That didn’t sound healthy to Clara’s way of thinking, but Charlie clearly thought this an indication of Harvey’s quality and loyalty to his men.
“He was good to you,” Clara said.
“Master Harvey was the finest of captains I served under,” Charlie said staunchly. “He saved my life once.”
“Really?” Now Clara was truly intrigued. “How?”
“During this one battle, I fell into a shell hole and couldn’t get out and it was filling up with water. I’d seen men drown in holes like that. It was horrid. I was shouting for help until I was hoarse and the night came on,” Charlie’s face hardened as he drifted back to that terrible time. “Jimmy was beside himself when I didn’t return after the battle.”

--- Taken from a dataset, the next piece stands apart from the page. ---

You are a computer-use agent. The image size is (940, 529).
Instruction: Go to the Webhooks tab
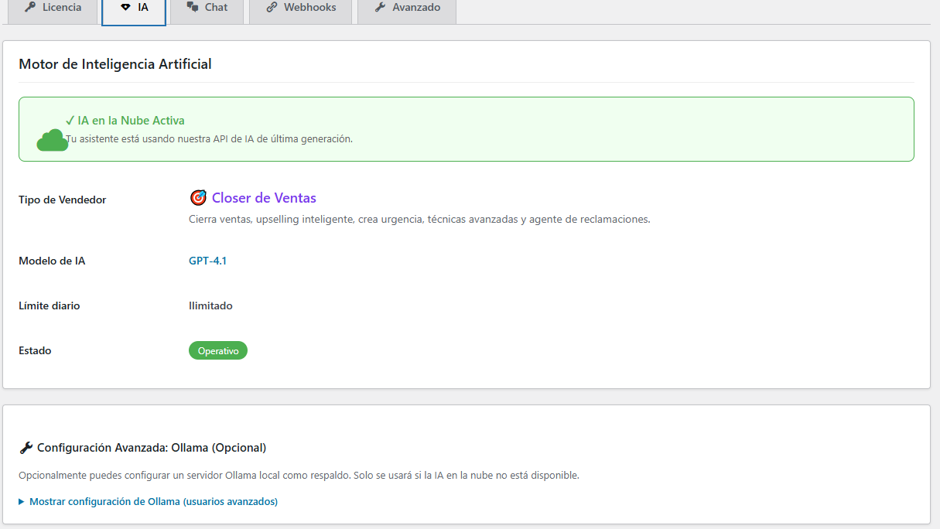coord(300,8)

“I wanted to go out and search for him myself!” Jimmy said quickly.
“Master Harvey insisted on organising a search party, not just for me but for any men of the platoon who might be out there alive but injured. It was dangerous because we were under enemy scrutiny and his superiors were uncertain it was wise until they could get word from the Germans that rescue parties would not be fired upon, but Master Harvey would not wait,” Charlie said proudly. “Master Harvey was not one to tarry. He said he would go out alone if needs be, but there were plenty of volunteers to go with him. He set out and he found me. Just in the nick of time too. It had been raining and I was up to my neck in muddy water.”
“You almost drowned then?” Clara said, thinking of the irony of the situation.
Charlie did not appear to notice. He was standing very upright now.
“All you need to know about Master Harvey, is that he was a noble and honourable man,” he said, his tone suggesting he would not tolerate any argument on the subject.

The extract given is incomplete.